When my mom's cousin Jan was in town, she noticed this pattern in my Ravelry queue and said that it was the kind of thing ladies used to put in their hope chests. I think that sums up the appeal for me. Except I, luckily, get to wear them right away - or would do, if it weren't insanely cold here. I think I'm back to lace-less woolen socks for the time being, but I'm glad to have posted these on the shortest day of the year. Warmth and daylight will be here before I know it, and when they are, lacy Lenten Rose socks will help me greet them.

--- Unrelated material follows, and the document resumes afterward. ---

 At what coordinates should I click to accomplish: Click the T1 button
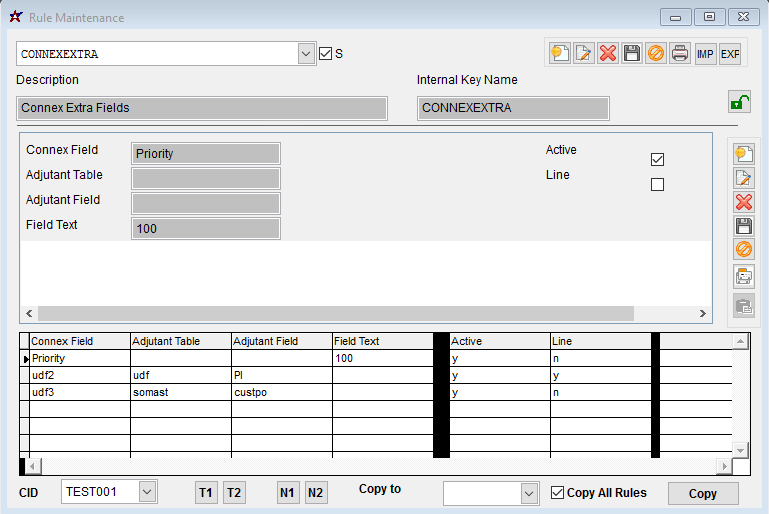(206, 493)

Post script: being forbidden from plane knitting wasn't actually so bad. On the way back to the States I read the whole of Peter Carey's amazing My Life as a Fake, which I highly, HIGHLY recommend. Check it out!

Welcome home


David and I returned from our trip to Australia to find that the Family Trunk Project site was down, and all of my emails since forever had simply disappeared.

Welcome home!


Luckily, our hosting service managed to transfer us to a new home with no data loss, about which they originally told us they "were not optimistic." So we're all breathing a big sigh of relief, which is nice, because it gets the blood moving through veins which otherwise might be frozen 'cause holy mackerel, it's cold here. I know all y'all in the Midwest and Canada will think I'm a whiny baby, but Portland is not used to having weeks of icy roads and snow forecast into the foreseeable future. I did do some knitting Down Under, but it might be a few days before I can photograph it given the miserable lighting conditions.

Despite the weather and the rocky return, though, I am so delighted to be home. Our trip was lots of fun, but it's always so nice to get back to my own little nest. I'm nursing my jetlag for another day or two, and then diving into sizing on Ethel and some other design work. Thanks so much to everyone who has volunteered to test-knit, by the way; I'll be sending out an email/Ravelry message to all of you in a few weeks. In the meantime, have a wallaby.


(I'll be posting more photos over on my Flickr page during the next few days, for anyone who's interested.)